# [EXERCISE TASKS]
**1)** According to the Physics 366x course page, why is Schroedinger's equation unsuitable for Verlet's method?
**2)** Please say whether each statement agrees with the Physics 366x course page, giving yes or no and quoting the deciding words: (a) the equation is integrated with an approach similar to the Yee lattice from photonics; (b) a wavefunction that starts out real stays real; (c) the bisection method is one of the numerical methods listed.
-- begin SOURCE DOCUMENT --
Physics 366x


Learning goals

The goals of Physics 366x build on those of physics 365x. We aim to teach you to use computational methods to solve real-world physics problems. At the same time, we aim to help improve and solidify the material you are learning in the paradigms. At the same time, you should learn:

  1. Time-dependent Schroedinger’s equation
  2. Tunneling through and reflection from a potential barrier
  3. Wave packets
  4. Eigenfunctions and the energy eigenvalue equation
Numerical methods:
  1. Verlet’s method of integration applied to space as well as time
  2. Shooting algorithm
  3. The bisection method
Programming in python:
  1. Use of complex arrays

Time-dependent Schroedinger’s equation

In this module, we will solve the problem of a particle confined to a one-dimensional box with an arbitrary potential within the box in the time domain. To do this, we will solve the /time-dependent/ Schroedinger’s equation:

\mathcal{H}\psi(x,t) &= i\hbar \frac{\partial \psi(x,t)}{\partial
t} \\
-\frac{\hbar^2}{2m}\frac{\partial^2 \psi(x,t)}{\partial x^2} +
 V(x)\psi(x,t) &= i\hbar \frac{\partial \psi(x,t)}{\partial t}

This equation may not have been covered yet in the paradigms, but they’ll catch up by the end of the term.

Integerating Schroedinger’s equation

Schroedinger’s equation isn’t suitable for Verlet’s method, since it is only a first-order differential equation with respect to time. In addition, it is complicated by the fact that it is inherently complex. If the wavefunction starts out real, then it will immediately gain an imaginary part. We will integrate this equation using an approach similar to the Yee lattice that is used in the Finite Difference Time Domain (FDTD) method in photonics.

The key is that we always want to perform centered derivatives. Provided all our derivatives are centered, things will be okay.

We begin by writing the complex differential equation as two coupled real equations:

\psi(x,t) &= \psi_R(x,t) + i\psi_I(x,t) \\
-\frac{\hbar^2}{2m}\frac{\partial^2 \psi_R(x,t)}{\partial x^2} +
 V(x)\psi_R(x,t) &= -\hbar \frac{\partial \psi_I(x,t)}{\partial t}
-\frac{\hbar^2}{2m}\frac{\partial^2 \psi_I(x,t)}{\partial x^2} +
 V(x)\psi_I(x,t) &= \hbar \frac{\partial \psi_R(x,t)}{\partial t}

Now we need to rewrite the derivatives as centered finite differences. Let’s begin with the first time derivative.
-- end SOURCE DOCUMENT --
-- begin INFORMATION PROVIDED --
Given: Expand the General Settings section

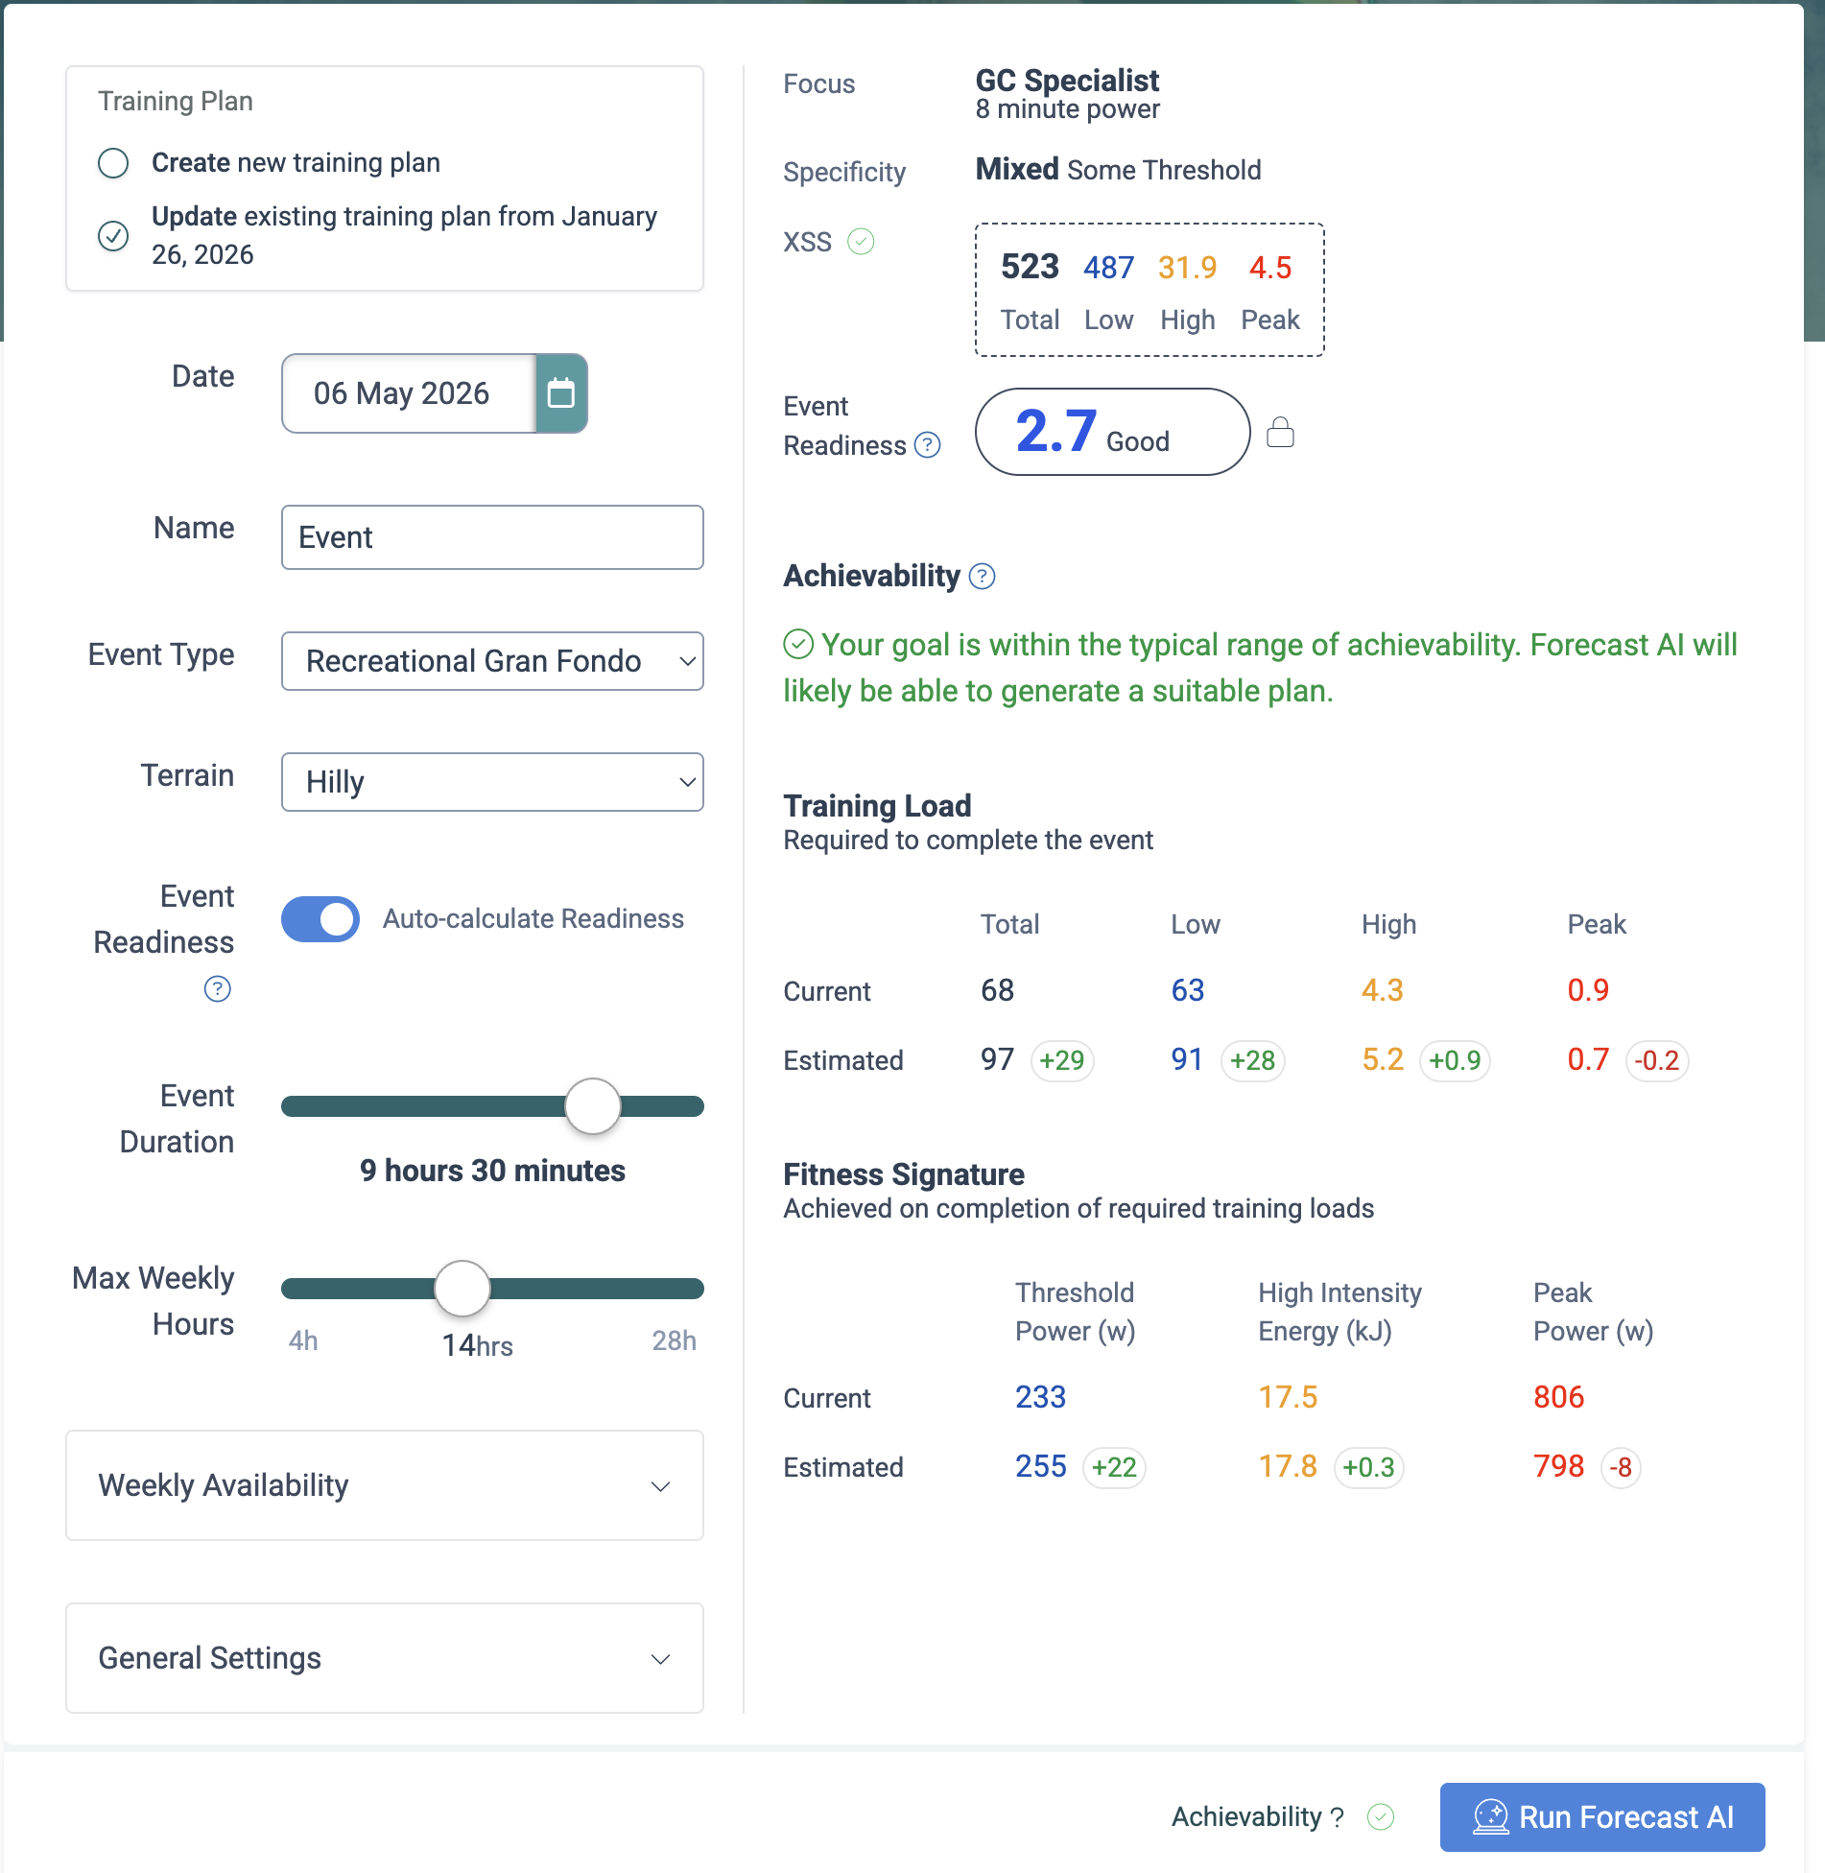Looking at the screenshot, I should tap(384, 1658).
-- end INFORMATION PROVIDED --
# [ANSWERS IN ORDER]
**1)** It is only a first-order differential equation with respect to time.

**2)**
(a) Yes: "We will integrate this equation using an approach similar to the Yee lattice that is used in the Finite Difference Time Domain (FDTD) method in photonics."
(b) No: "If the wavefunction starts out real, then it will immediately gain an imaginary part."
(c) Yes: "The bisection method"